== Problem to work on ==
When you reach the line holding "Click the grid", please begin to restate the lines word for word and continue through the last one in the material, excluding pictures.

[Start of Attachment]

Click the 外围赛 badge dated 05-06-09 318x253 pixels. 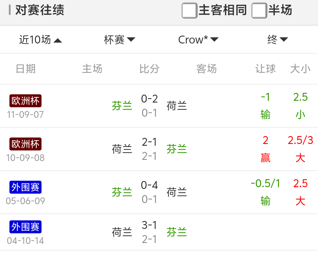click(x=25, y=187)
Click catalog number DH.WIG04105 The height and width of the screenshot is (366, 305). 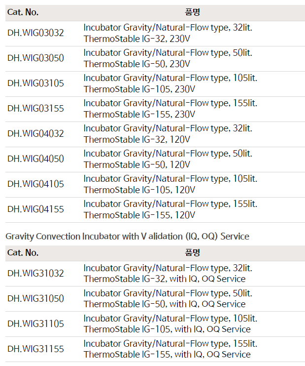tap(35, 184)
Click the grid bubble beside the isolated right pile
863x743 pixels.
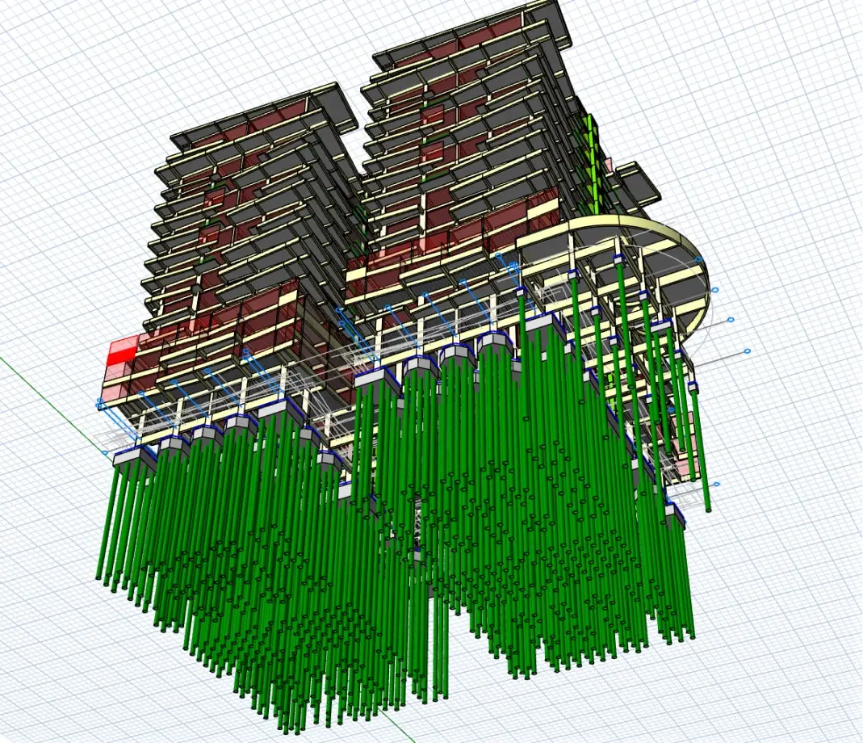point(717,485)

[End of Attachment]

== Task output ==
Click the grid bubble beside the isolated right pile
863x743 pixels.
point(717,485)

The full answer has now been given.